Авторское кино | страница 17
«Чужаки пришли в наш дом и ведут себя здесь, как хозяева. Папа говорит, тому виной война. Они забрали весь наш скот и почти все ценные вещи. Их уродливые танки извергают в чистый воздух Карпат свой адский, черный дым, который клубится над бедной, стонущей в огне Европой. Эти тщеславные персонажи, с чувством полной безнаказанности, бросают на меня свои хищные звериные взгляды и не скрывают своих намерений. Папа боится до дрожи, он не способен им возразить, зато я не боюсь. Впервые я готова наказать тех, кто посмел посягнуть на мою свободу…
Дора Миллер 17 лет, 15 августа 1943 года».
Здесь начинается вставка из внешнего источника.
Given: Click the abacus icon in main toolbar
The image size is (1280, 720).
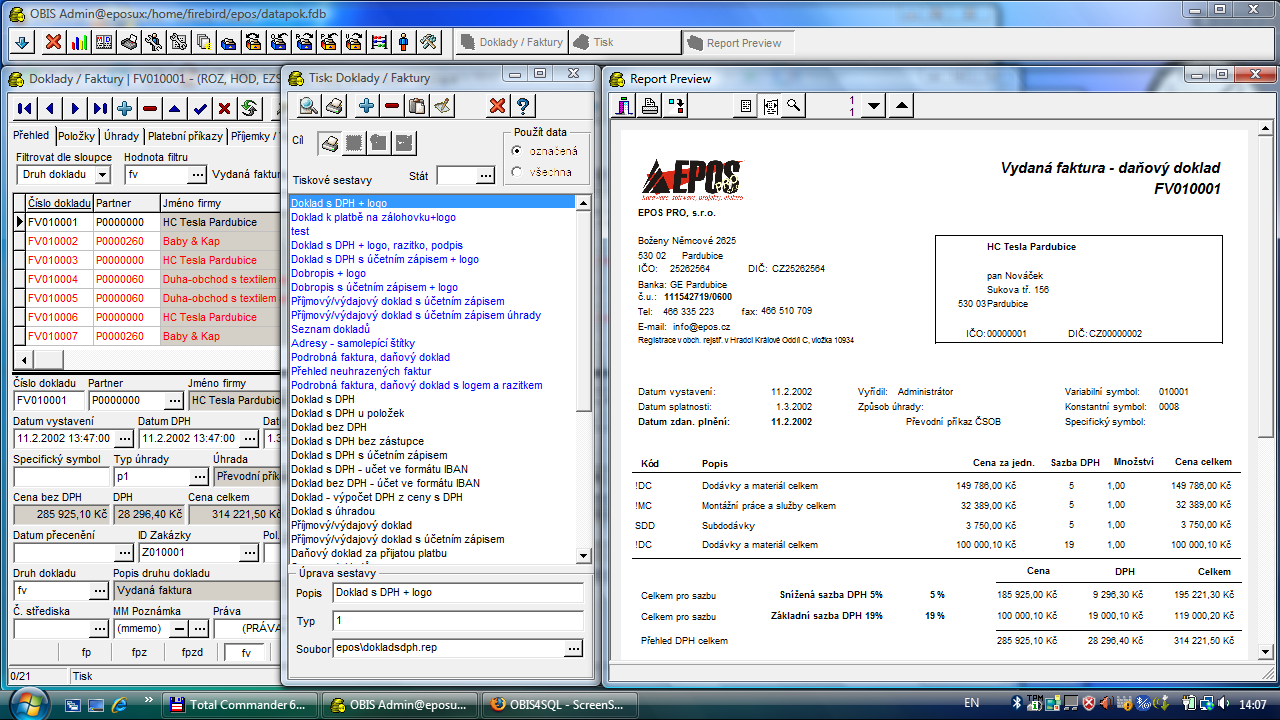Looking at the screenshot, I should [x=379, y=42].
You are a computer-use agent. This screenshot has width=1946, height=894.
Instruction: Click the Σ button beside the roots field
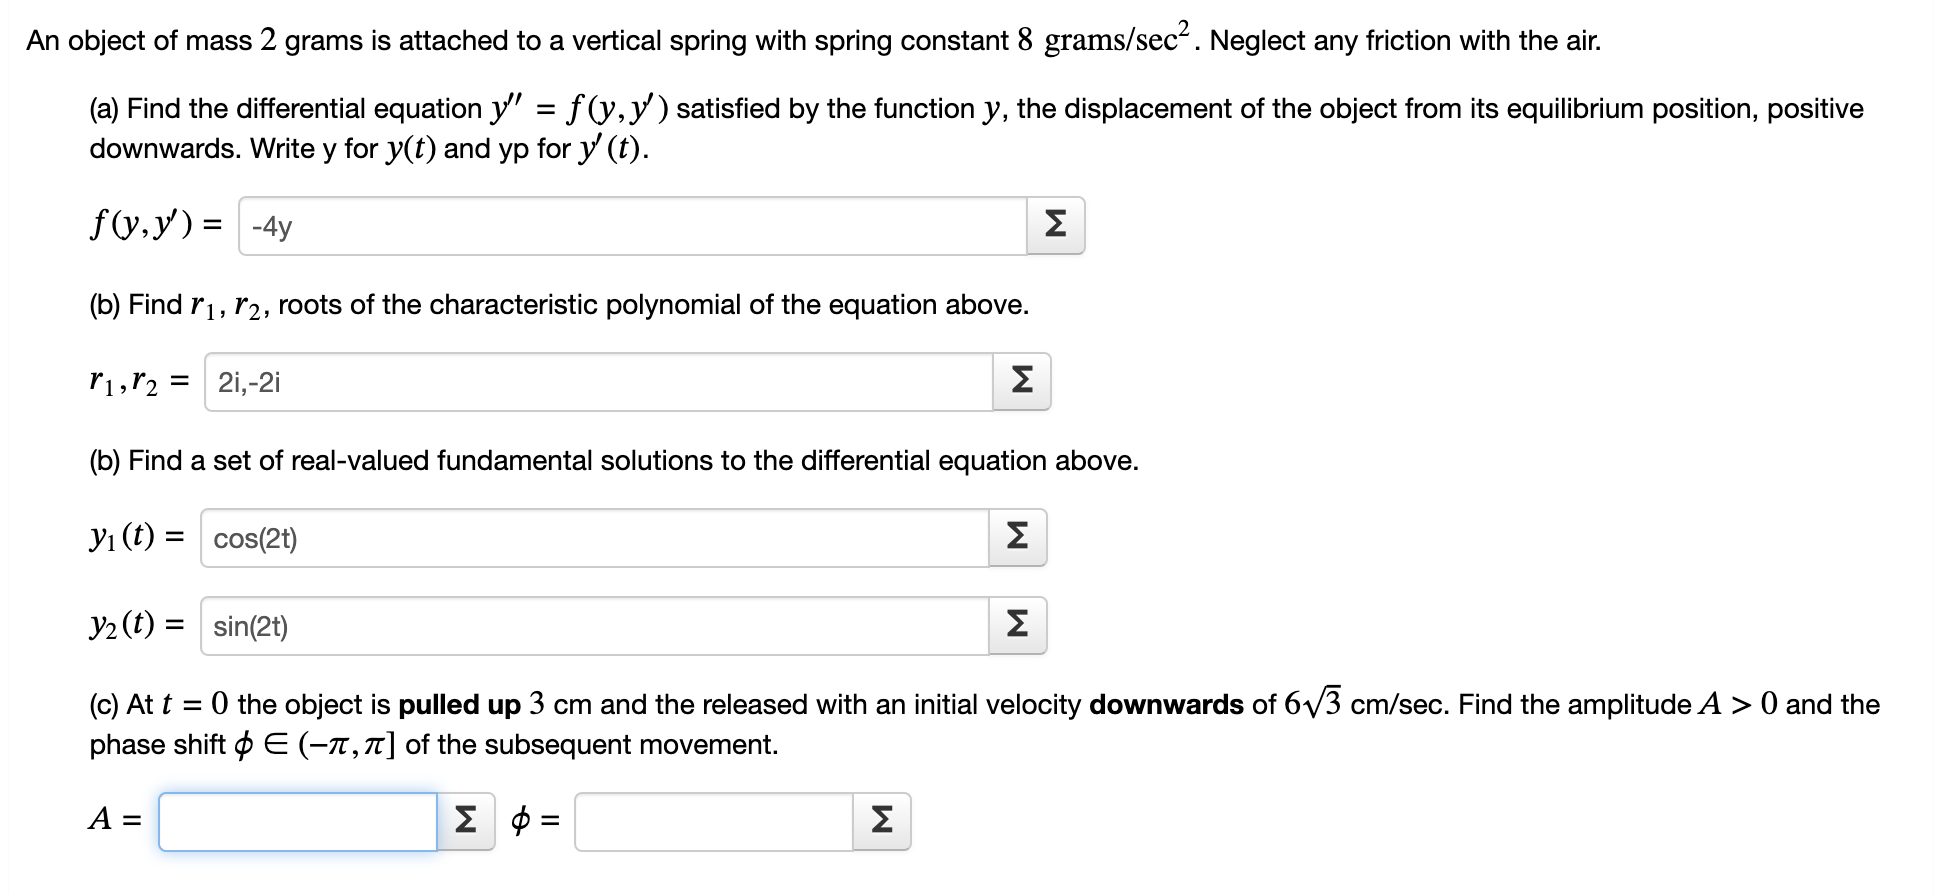click(x=1022, y=382)
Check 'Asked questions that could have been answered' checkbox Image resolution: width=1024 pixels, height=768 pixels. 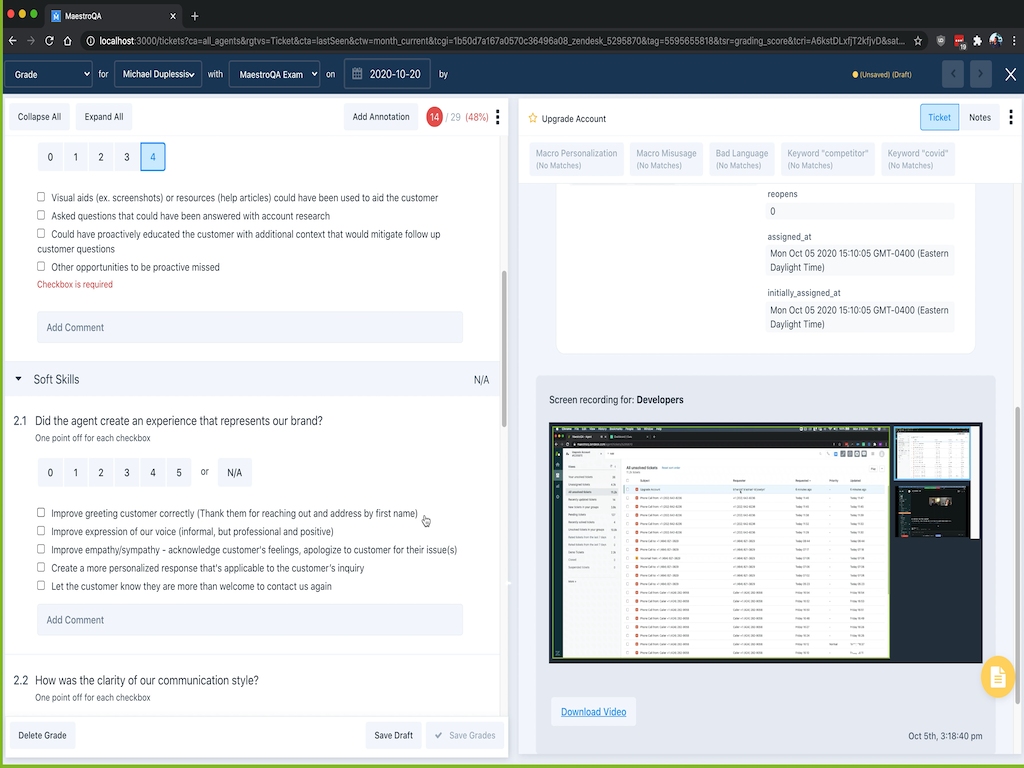point(40,215)
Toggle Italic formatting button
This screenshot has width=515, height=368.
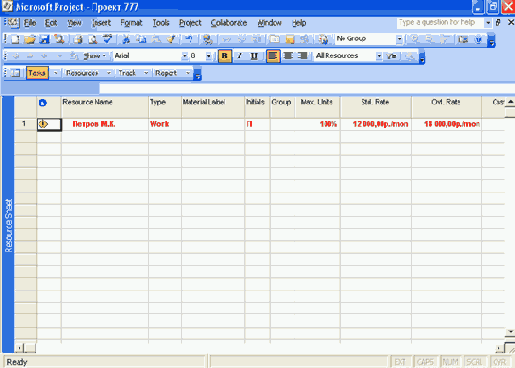point(240,56)
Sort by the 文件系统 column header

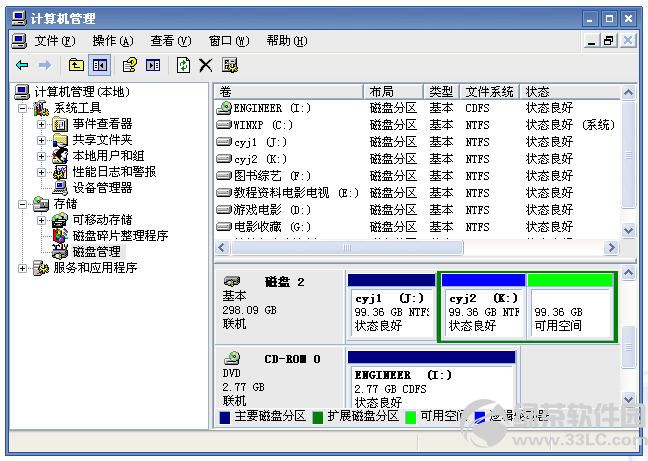click(490, 91)
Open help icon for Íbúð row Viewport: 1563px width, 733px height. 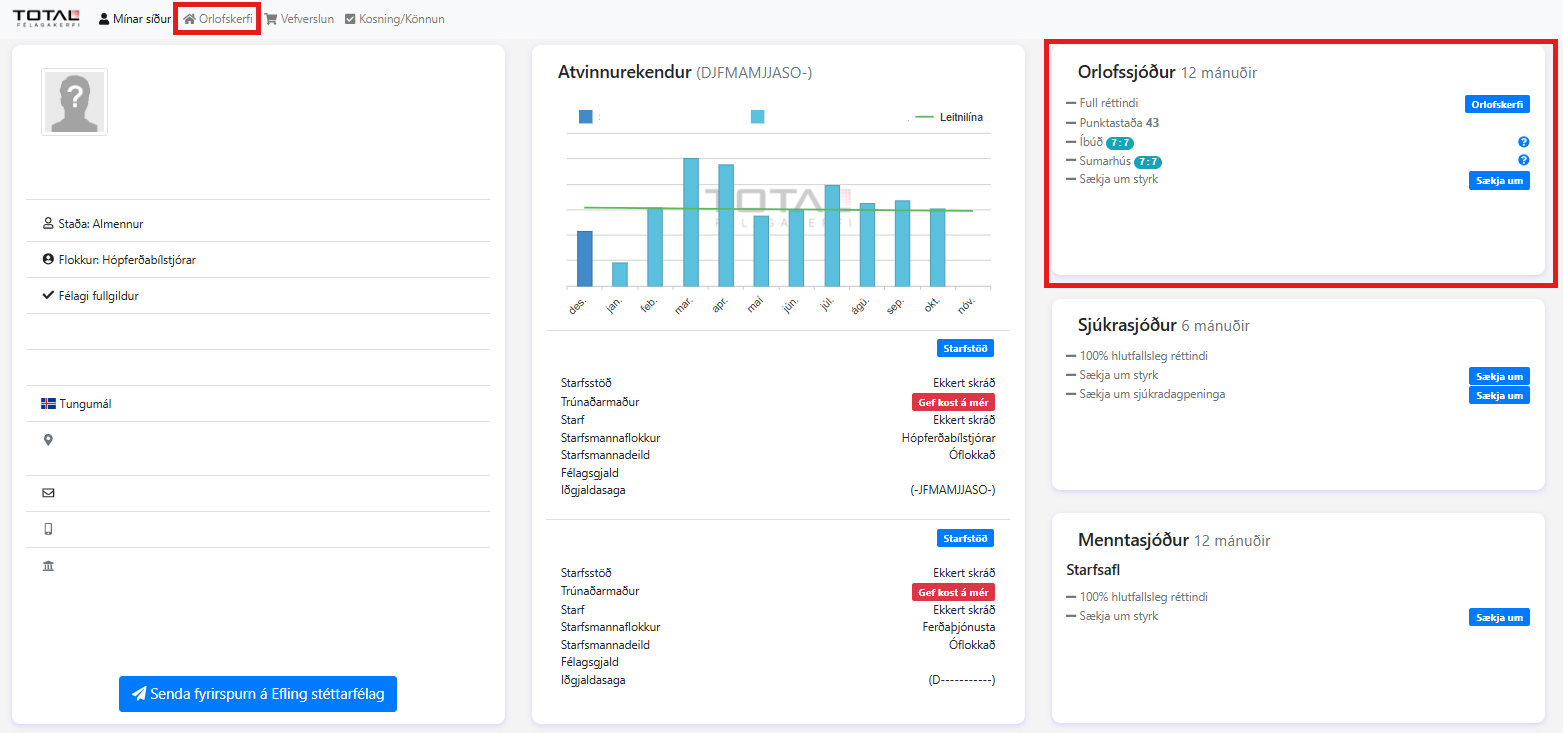click(1523, 142)
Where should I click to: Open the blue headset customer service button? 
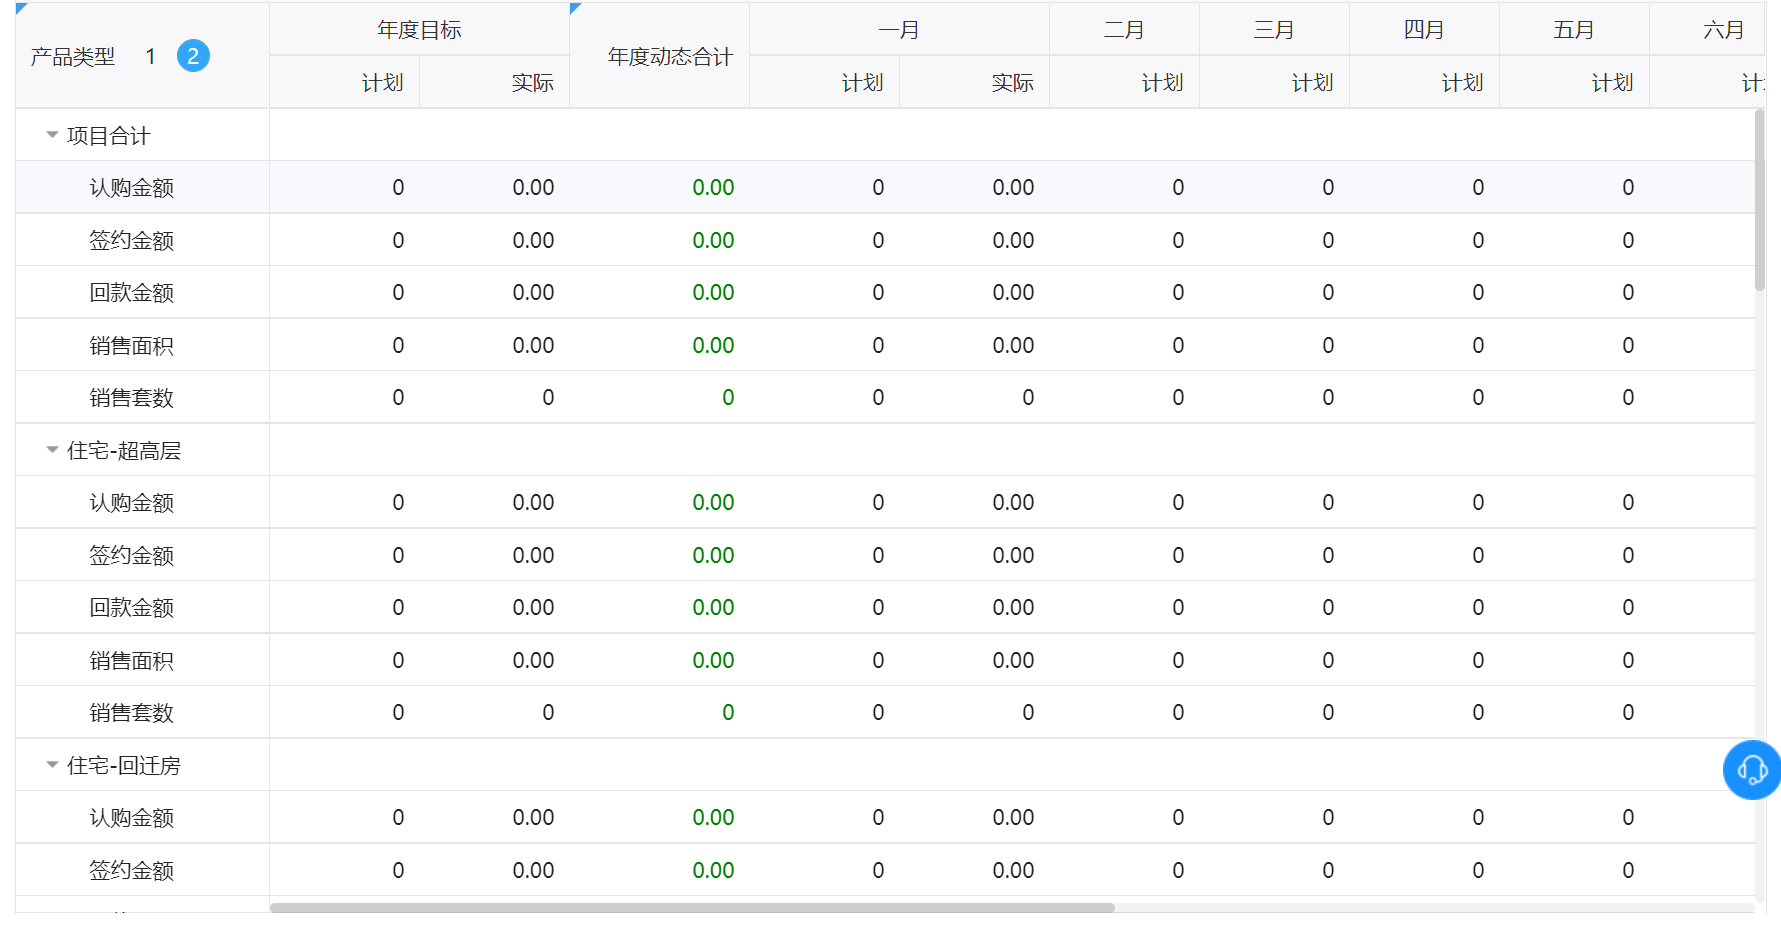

За спиной Корнелии заскрипели ступени лестницы, кто-то, не торопясь, спускался в подвал. Девушка смяла записку и вместе с парой черных бусин спрятала ее в карман своего белого платья. Перед Корнелией предстал ее муж с включенной камерой в руках, которая, словно заряженный пистолет, была зловеще наставлена на девушку.
— Изящная вещица, не правда ли? — режиссер, не торопясь, подошел к граммофону, рядом с которым стояла Корнелия. — Я давно ее приметил и уже знаю, в какой сцене использую…
— Да, чудесный музыкальный аппарат…, — девушка, чувствуя на себе тяжелый взгляд мужа, уставилась в пол и нервно обхватила себя руками за плечи, словно ей было холодно.
— Ты все еще сердишься на меня.
— Нет, я не…
— Я же не слепой, Корнелия! — Лукаш Чермак не переставал снимать свою жену на камеру. — И вижу, как ты ко мне охладела! А ведь я думал, что ты выше этого! Я думал, что повстречал человека, для которого искусство значит столько же, сколько оно значит для меня!
— Что? — девушка наконец обратила на мужа свой гневный взгляд. — В том, что происходит, ты винишь меня? Да еще и смеешь сейчас снимать наш разговор на камеру?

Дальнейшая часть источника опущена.